EXERCISE PROMPT:
Copying each record below exactly is the whole task.

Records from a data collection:
*****
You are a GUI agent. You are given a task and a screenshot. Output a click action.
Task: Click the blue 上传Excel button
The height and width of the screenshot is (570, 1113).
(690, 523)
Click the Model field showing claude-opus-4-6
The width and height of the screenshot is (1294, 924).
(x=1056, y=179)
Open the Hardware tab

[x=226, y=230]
*****
REPLY TO THE TASK:
You are a GUI agent. You are given a task and a screenshot. Output a click action.
Task: Click the blue 上传Excel button
The height and width of the screenshot is (570, 1113).
(690, 523)
Click the Model field showing claude-opus-4-6
The width and height of the screenshot is (1294, 924).
(x=1056, y=179)
Open the Hardware tab

[x=226, y=230]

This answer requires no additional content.